La fragilità umana de “L’ebreo” tocca i cuori di Reggio

di Grazia Candido (foto Antonio Sollazzo) – In un salotto i cui mobili sono all’inizio coperti da un lenzuolo bianco dove la penombra spesso si impone sulla luce, si snoda una storia passata ma sempre attuale, che rinnova la consapevolezza che chi é legato ai soldi, al potere vende per sempre la sua anima.
“L’ebreo” commedia andata in scena ieri sera al teatro “Francesco Cilea”, evento inserito nella rassegna artistica della Polis Cultura che registra un altro meritato successo, testo di Gianni Clemente per la regia di Pierluigi Iorio, è una tessitura coinvolgente ambientata nel 1956 a Roma. Il tutto ruota intorno ai coniugi Consalvi, accumulatori di proprietà che, da una ricchezza conquistata fortuitamente, hanno tratto agi e un riscatto sociale.

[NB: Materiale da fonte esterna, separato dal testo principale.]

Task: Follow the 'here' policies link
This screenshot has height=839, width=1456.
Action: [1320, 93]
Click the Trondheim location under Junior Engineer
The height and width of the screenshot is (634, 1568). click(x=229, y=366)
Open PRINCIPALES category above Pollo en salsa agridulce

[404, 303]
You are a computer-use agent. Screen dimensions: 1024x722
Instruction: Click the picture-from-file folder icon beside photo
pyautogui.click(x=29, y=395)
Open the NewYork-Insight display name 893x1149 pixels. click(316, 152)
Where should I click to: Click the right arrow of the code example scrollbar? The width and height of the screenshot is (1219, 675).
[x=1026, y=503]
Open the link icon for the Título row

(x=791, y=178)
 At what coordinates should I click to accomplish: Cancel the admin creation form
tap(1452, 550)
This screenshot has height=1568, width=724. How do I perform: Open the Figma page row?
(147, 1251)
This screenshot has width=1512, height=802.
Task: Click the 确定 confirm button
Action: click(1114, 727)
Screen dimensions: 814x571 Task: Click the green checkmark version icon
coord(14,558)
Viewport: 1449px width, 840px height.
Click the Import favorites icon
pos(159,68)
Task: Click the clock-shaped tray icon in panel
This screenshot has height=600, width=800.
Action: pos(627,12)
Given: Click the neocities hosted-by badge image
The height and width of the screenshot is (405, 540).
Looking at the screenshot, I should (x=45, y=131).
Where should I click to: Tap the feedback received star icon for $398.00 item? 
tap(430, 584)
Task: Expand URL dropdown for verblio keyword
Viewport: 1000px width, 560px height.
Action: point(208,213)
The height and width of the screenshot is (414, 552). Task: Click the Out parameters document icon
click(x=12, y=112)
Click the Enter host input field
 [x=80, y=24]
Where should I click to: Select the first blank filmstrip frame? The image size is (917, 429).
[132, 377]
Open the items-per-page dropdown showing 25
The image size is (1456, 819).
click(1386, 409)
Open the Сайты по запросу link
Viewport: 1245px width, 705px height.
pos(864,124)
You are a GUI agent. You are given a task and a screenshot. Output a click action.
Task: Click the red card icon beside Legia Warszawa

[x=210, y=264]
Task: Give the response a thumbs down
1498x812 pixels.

Immacolata sempre vestita di tutto punto, donna avida e spietata (magneticamente interpretata da Nancy Brilli) tiene il potere della propria ricchezza e comanda il marito Marcello (impeccabile Fabio Bussotti), un commesso diventato padrone che però, non ha dimenticato le sue vere origini.
Mentre Immacolata ostenta ricchezza, il marito resta una persona umile perché sa che tutto quel benessere lo ha solo per fortuna e che non è frutto delle sue fatiche.

Il vero proprietario di tutta la loro “roba” è infatti il padrone ebreo catturato e deportato in Germania. Immacolata che gestisce gli affari, lo sa bene ma giustifica questa triste vicenda con la perentoria frase: “Prestava i soldi a strozzo”. La paura di perdere ogni bene per il ritorno del Padrone, ormai considerato morto, spingerà Immacolata a coinvolgere il marito a macchiarsi di orribili reati, trascinando entrambi in un’escalation di violenza senza via d’uscita.

Per quasi due ore, si alternano momenti di leggerezza ad altri di intensa drammaticità e, minuto dopo minuto, cresce la tensione per l’eventualità che il legittimo proprietario, l’ebreo, possa tornare a reclamare la sua casa. L’interpretazione di Nancy Brilli che incastona alla recitazione in prosa il dialetto romano, cattura il pubblico investito da una crescente oppressione che avvolge tutti i protagonisti. Bravissimi i tre interpreti (divertente Claudio Mazzenga, amico di infanzia dei coniugi che segue i ritmi ben calibrati e rapidi della storia) che riescono a coprire, in un solo atto, tutti gli spazi scenici e soprattutto, a far capire che spesso la povertà non la si trova nelle tasche delle persone, ma nelle loro anime. Il finale infatti, vede i protagonisti bloccati nel limbo della rassegnazione dell’incertezza, barricati in quella casa lussuosa con le imposte serrate e  senza luce. Tra il terrore di dover perdere tutto e la cattiveria consumata nella sua forma peggiore, i coniugi Consalvi consegnano al pubblico un dipinto dell’essere umano che si dimostra sempre il peggior nemico di sé stesso e che davanti ai soldi dimentica chi è realmente uccidendo per sempre la sua essenza.